I have a Dask script that I am running from command line on my local machine. I have a Macbook M1 with 8GB of RAM.
The script takes a dataset as an argument and runs some benchmark queries.
Here’s the basic structure of the script:
import dask.dataframe as dd
import pandas as pd
import dask
from helpers import benchmark, get_results
from dask_h2o_groupby_queries import *
import sys
from dask.distributed import Client, wait
print("dask version: %s" % dask.__version__)

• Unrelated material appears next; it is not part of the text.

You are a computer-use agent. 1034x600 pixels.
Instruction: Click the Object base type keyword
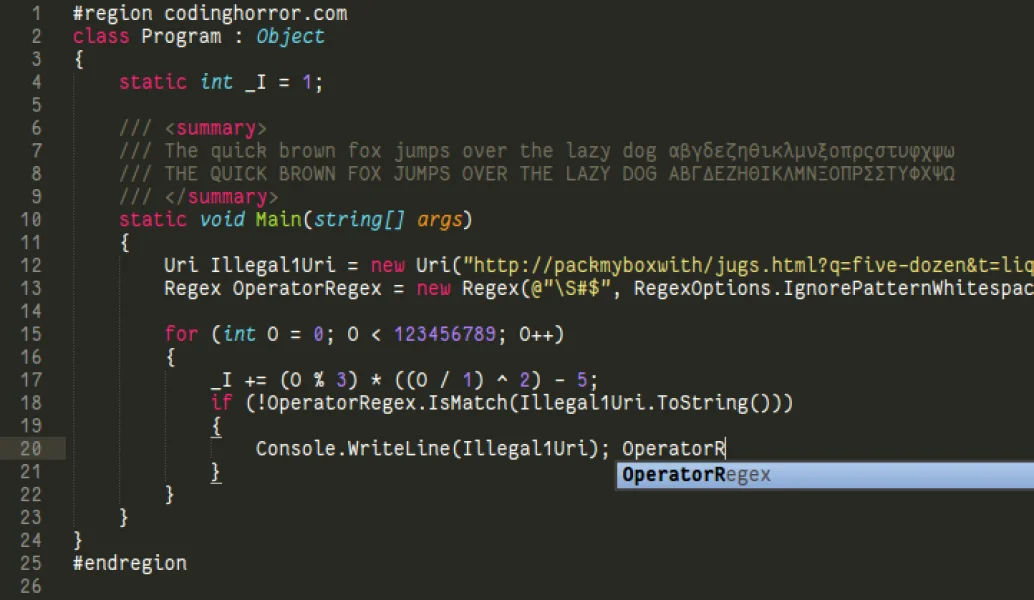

parquet_path = sys.argv[1]
if __name__ == "__main__":
client = Client()
dask_parquet_benchmarks = {
"duration": [],
"task": [],
}
def q1(ddf):
return ddf.groupby("id1", dropna=False, observed=True).agg({"v1": "sum"}).compute()
ddf1 = dd.read_parquet(
parquet_path, columns=["id1", "v1"], engine="pyarrow"
).persist()
wait(ddf1)
benchmark(q1, df=ddf1, benchmarks=dask_parquet_benchmarks, name="q1")
del ddf1
When I run the script on the 0.5 GB h2o dataset, I get thousands of these warnings:
2022-07-18 17:59:58,932 - distributed.worker_memory - WARNING - Unmanaged memory use is high. This may indicate a memory leak or the memory may not be released to the OS; see Worker Memory Management — Dask.distributed 2022.8.1+6.gc15a10e8 documentation for more information. – Unmanaged memory: 1.50 GiB – Worker memory limit: 2.00 GiB
2022-07-18 17:59:58,934 - distributed.worker_memory - WARNING - Unmanaged memory use is high. This may indicate a memory leak or the memory may not be released to the OS; see for more information. – Unmanaged memory: 1.50 GiB – Worker memory limit: 2.00 GiB
When I run the script on the 1e8 dataset with 5 GB of data (on disk), the workers crash and the entire script can’t finish executing.
Any suggestions on how to better run this script and control all the warning messages?